_Reading text:_
======
Specification: Provider Probe Timeout and Health Classification
Status: Authoritative — Implemented and Verified
Source: crates/terraphim_orchestrator/src/provider_probe.rs
Issue: #1924 (re-scoped from PR #1788 Slice 8)
Date: 2026-06-01
Lines of Code: ~40,068 bytes
Test Coverage: All invariants verified via cargo test -p terraphim_orchestrator provider_probe
Overview
The ADF orchestrator periodically probes each configured provider+model combination to determine whether it can serve requests. Probe results feed into per-(cli, provider, model) circuit breakers that the KG router consults when selecting dispatch targets.
Probe Execution
Trigger
ProviderHealthMap::probe_all(&kg_router) is called when is_stale() returns true.
The cache TTL is configurable at construction; default is left to the caller.
Target Discovery
All unique (cli_tool, provider, model) triples from the KG router's rules are probed.
A triple that has already been probed in this sweep is skipped (de-duplication via
seen map). Two CLI tools reaching the same (provider, model) have independent
circuit breakers so a broken CLI does not poison the model's health.
Execution Model
Each probe spawns a bash -c <action> subprocess via tokio::process::Command.
The action template is taken from the KG routing rule and rendered with:
{{ model }} → the model string
{{ prompt }} → "echo hello"A PATH prefix of ~/.local/bin:~/.bun/bin:~/bin:~/.cargo/bin:~/go/bin is prepended
so standard tool locations are found without sourcing .profile.
The child process is spawned before the timeout future is armed. This ensures
that tokio::time::timeout expiry kills the child explicitly rather than merely
dropping the future, which would leave the process running.
======
_Problems to work on:_
- A) Summarize the provider probe specification in two sentences.
- B) Write what comes next in the provider probe specification, starting after its final sentence.
These entries have no connection to the provider probe specification.

[Collection entries]
======
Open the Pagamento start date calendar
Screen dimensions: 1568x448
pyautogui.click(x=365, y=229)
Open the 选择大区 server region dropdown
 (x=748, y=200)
======
_Answers for the exercise:_
- A) The ADF orchestrator periodically probes each configured provider and model combination, and the results feed per-(cli, provider, model) circuit breakers that the KG router consults when selecting dispatch targets. Each probe runs the action from the KG routing rule as a bash subprocess with a PATH prefix, and the child process is spawned before the timeout is armed so that timeout expiry kills it explicitly.

- B)
Timeout
15 seconds (Duration::from_secs(15)). Hard deadline — if the child has not
exited within 15 s, the probe result is ProbeStatus::Timeout.
Classification Algorithm
| Exit code | Token-bearing output? | Result |
|-----------|----------------------|--------|
| Success (0) | Yes | ProbeStatus::Success |
| Success (0) | No | ProbeStatus::Error ("exit 0 but stream produced no token content") |
| Non-zero | any | ProbeStatus::Error |
| Timeout | n/a | ProbeStatus::Timeout |
| Rate-limited | n/a | ProbeStatus::RateLimited |
Token-Bearing Output Detection (has_token_bearing_output)
A probe result is only classified Success if the process stdout contains at least
one meaningful token:
- opencode JSON stream: requires at least one
"type":"text"or"type":"step_finish"event. A stream containing only"type":"step_start"is classified as not token-bearing. - Non-JSON CLIs (pi-rust, claude, raw shell): any non-empty, non-whitespace content is considered token-bearing.
- Empty stdout: never token-bearing.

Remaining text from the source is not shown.